Task data:
▬▬▬▬▬▬
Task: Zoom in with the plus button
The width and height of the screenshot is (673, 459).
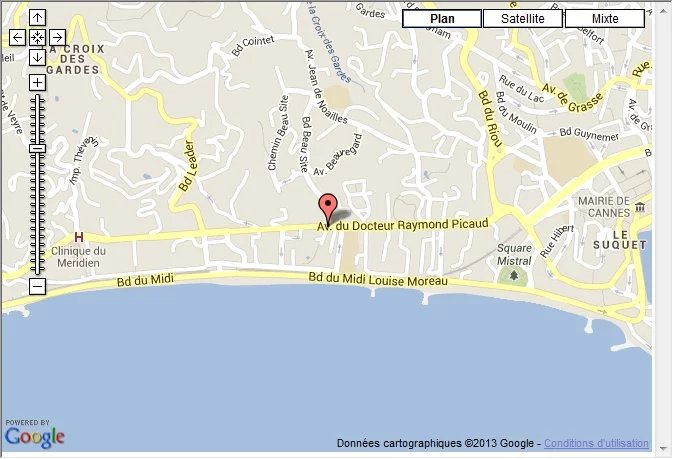Action: tap(37, 82)
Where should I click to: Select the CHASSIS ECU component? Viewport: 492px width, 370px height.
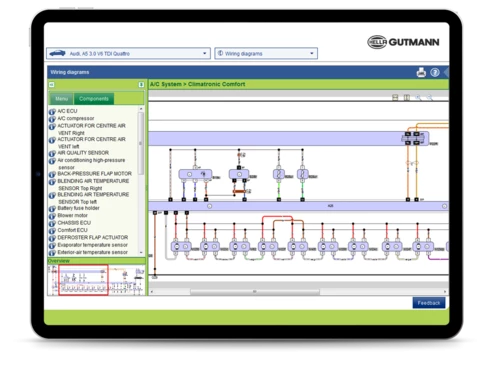[x=74, y=223]

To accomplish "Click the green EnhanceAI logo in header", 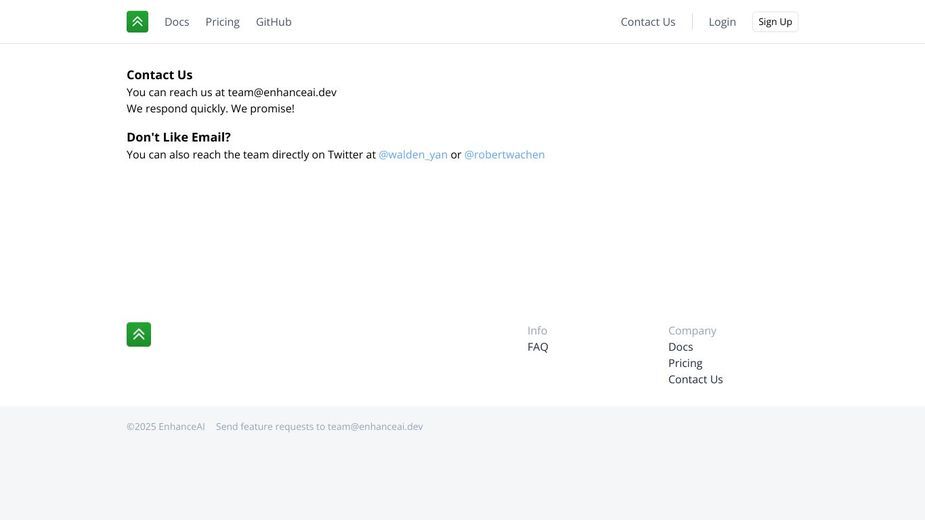I will pyautogui.click(x=137, y=22).
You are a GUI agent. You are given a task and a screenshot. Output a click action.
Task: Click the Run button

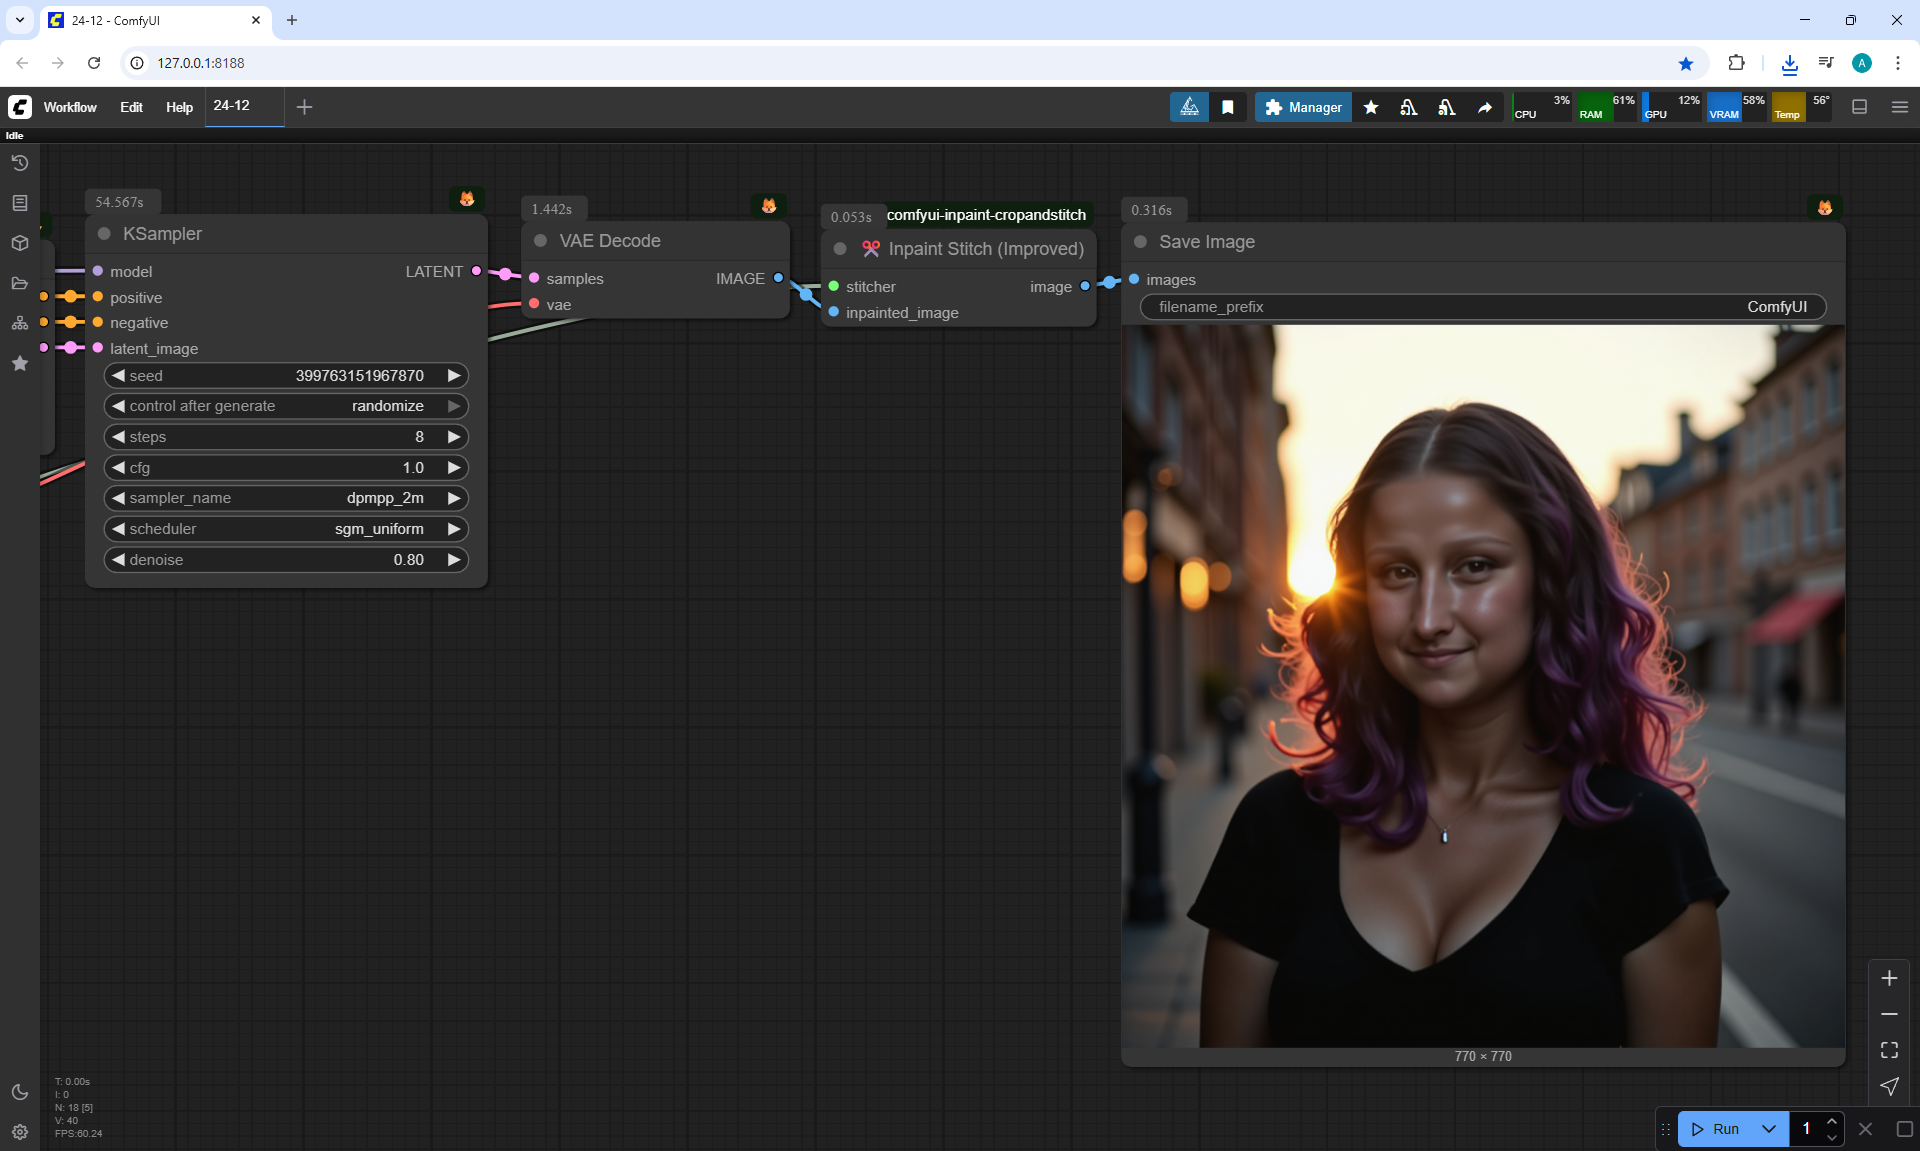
▬▬▬▬▬▬
What is required: Rewrite the records from the first line through the line containing "[x=74, y=223]", swapping "plus button" for "magnify button" and keeping everything else the same. Omit the pictures from your answer.

Full output:
Task: Zoom in with the magnify button
The width and height of the screenshot is (673, 459).
Action: tap(37, 82)
Where should I click to: Select the CHASSIS ECU component? Viewport: 492px width, 370px height.
[x=74, y=223]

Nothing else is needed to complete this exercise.